L’élection de l’ultra-conservateur Ebrahim Raïssi à la tête de la République islamique d’Iran a attiré l’attention sur la politique étrangère de la nouvelle administration. Mais des défis se posent aussi en matière de sécurité intérieure
Le président iranien Ebrahim Raïssi photographié lors de sa première conférence de presse à Téhéran, le 21 juin 2021 (AFP/Atta Kenare)
Le président iranien Ebrahim Raïssi photographié lors de sa première conférence de presse à Téhéran, le 21 juin 2021 (AFP/Atta Kenare)

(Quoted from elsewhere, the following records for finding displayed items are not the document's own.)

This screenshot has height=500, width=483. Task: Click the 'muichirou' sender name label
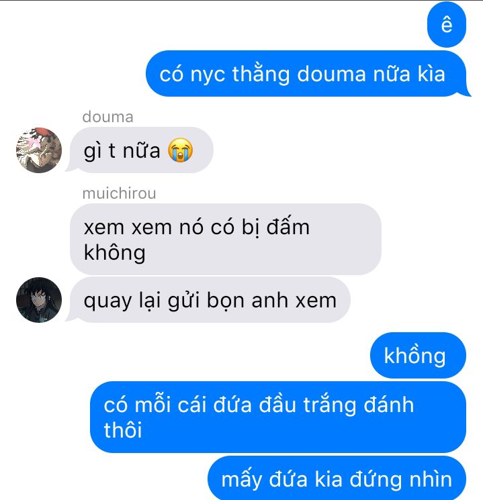[x=119, y=193]
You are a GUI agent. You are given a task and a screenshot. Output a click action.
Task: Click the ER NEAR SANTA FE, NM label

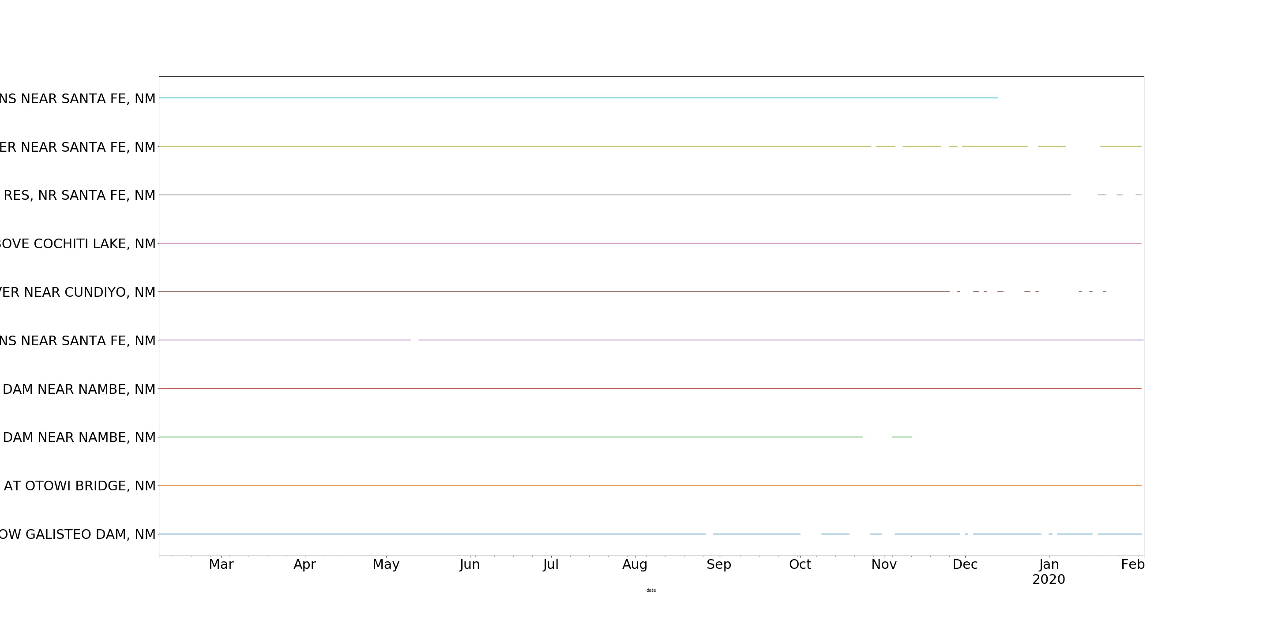[x=77, y=147]
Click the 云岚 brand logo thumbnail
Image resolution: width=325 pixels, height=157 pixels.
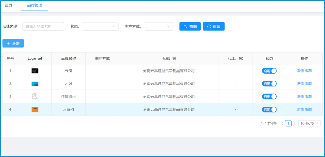point(35,71)

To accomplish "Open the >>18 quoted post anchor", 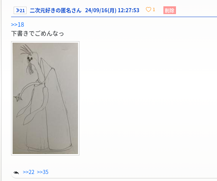I will point(17,24).

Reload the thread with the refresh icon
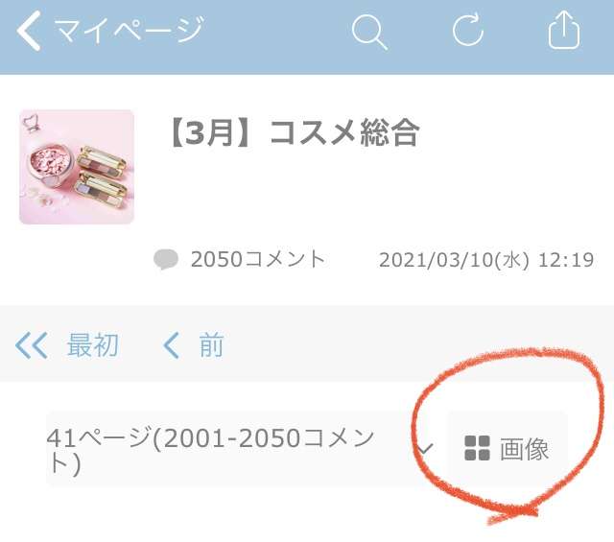point(467,30)
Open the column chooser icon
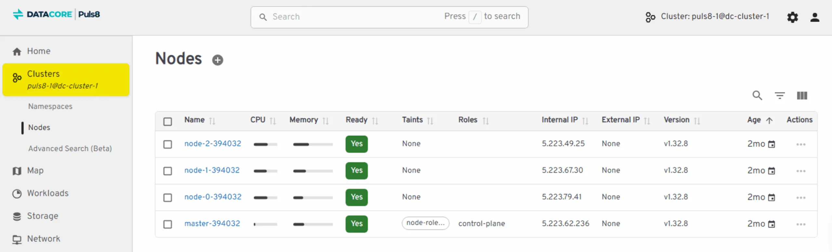This screenshot has width=832, height=252. [802, 96]
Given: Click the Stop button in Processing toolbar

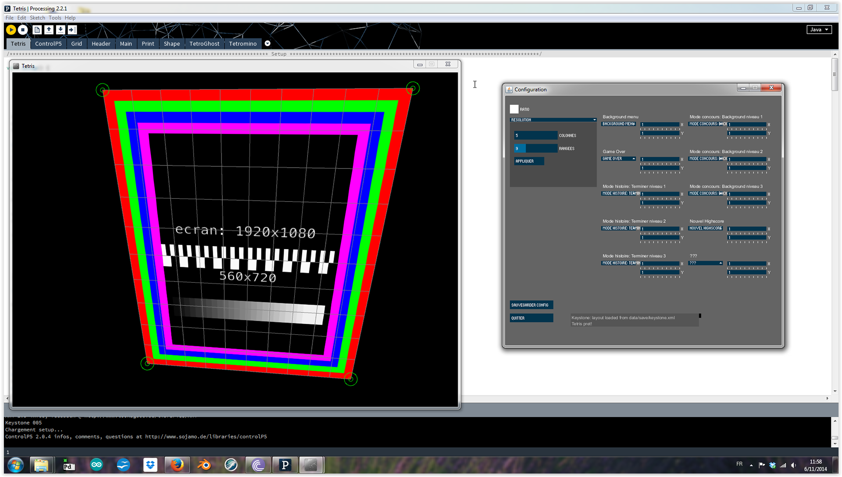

Durant son mandat, le président sortant Hassan Rohani aura été confronté à des attaques meurtrières qui auront marqué la population iranienne. Il y a quatre ans : le 7 juin 2017, l’État islamique (EI) frappait Téhéran lors d’une double attaque contre le Parlement et le mausolée de l’ayatollah Khomeini, entraînant la mort de dix-sept personnes.

Le 21 juillet 2018, c’est à Marivan, dans le nord-ouest, qu’une attaque menée par le PJAK, la branche iranienne du Parti des travailleurs du Kurdistan (PKK) turc, coûtait la vie à onze Pasdaran (Gardiens de la révolution islamique).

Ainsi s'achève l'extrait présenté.